Além disso, a Receita Federal planeja se prevenir de ilícitos tributários, sendo que já foram identificados R$ 13,7 bilhões de notas fiscais inidôneas destinadas a inflar custos e gerar créditos tributários indevidos. Em relação às pessoas físicas, a receita monitora stock options que, segundo Maria Teresa, até então foi o foco em empresas grandes e de capital aberto, e talvez agora possa começar a ser olhado em empresas menores e contribuintes não tão grandes. 

Outros pontos que estão no alvo de autuações são a remuneração disfarçada envolvendo pejotização e o mútuo entre partes relacionadas. O ágio também sempre está no foco da Receita Federal, gerando a redução da base do imposto de renda, além de empresas no Lucro Presumido e no Simples com omissões de receitas e que não passaram pela autorregularização. Já os setores que estão no foco da Receita Federal para fiscalização são os de cigarros, bebidas, papel imune e de biodiesel e álcool. “Quando foi apresentado esse plano, não havia a situação de calamidade e não sabemos se ela já fez essas autuações”, reforçou Maria Teresa, que disse ainda que o setor financeiro foi foco de autuações em 2019, mas para este o foco provavelmente recairá sobre esses setores. 

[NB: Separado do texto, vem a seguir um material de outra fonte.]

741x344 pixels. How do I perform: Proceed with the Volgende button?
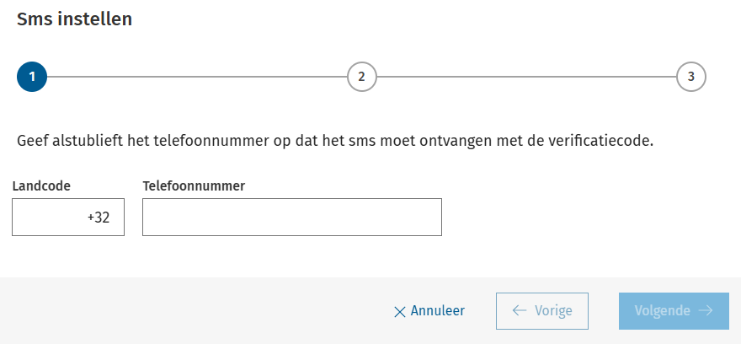point(674,311)
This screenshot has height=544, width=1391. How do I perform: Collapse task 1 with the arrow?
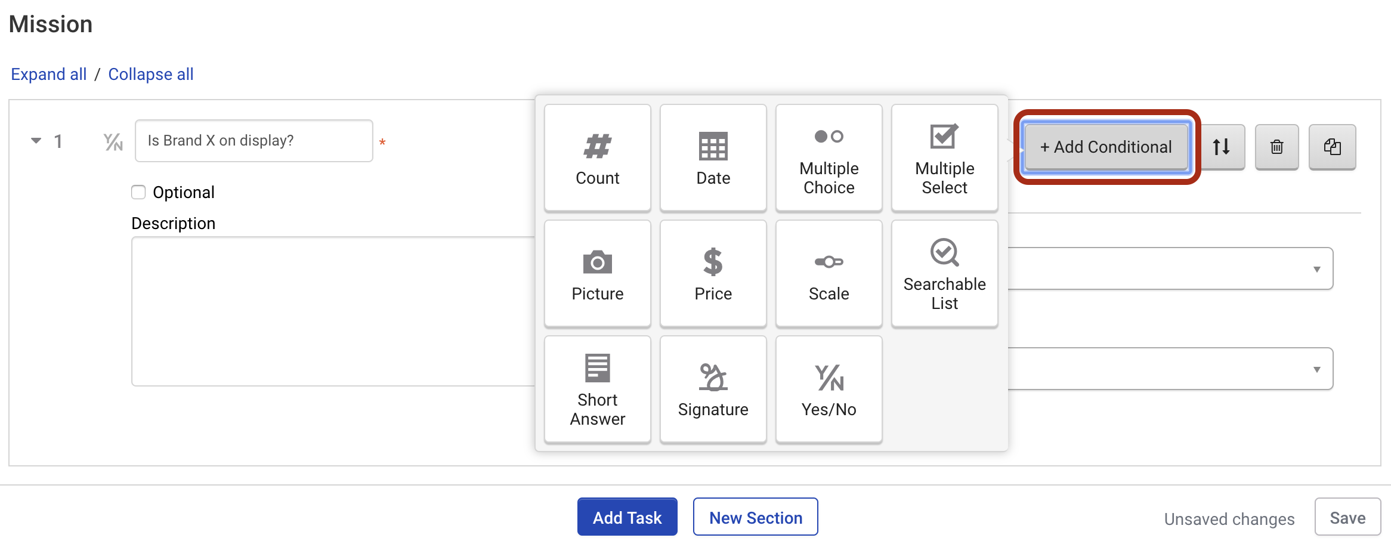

Diante da pandemia, até dia 31 de agosto houve suspensão geral de prazos da fiscalização federal, destacou Bruno, e isso travou muitas fiscalizações da Receita, que ficaram paradas. Ele diz ainda que a Receita Federal se focou nas questões aduaneiras este ano. “Os autos de infrações relacionados a classificações fiscais e regimes aduaneiros deeram um boom este ano”, destaca Bruno Henrique Coutinho de Aguiar, sócio do Rayes & Fagundes Advogados Associados. “Acredito que, em 2021, provavelmente notaremos um impacto muito grande das autuações aduaneiras nos resultados da Receita Federal”.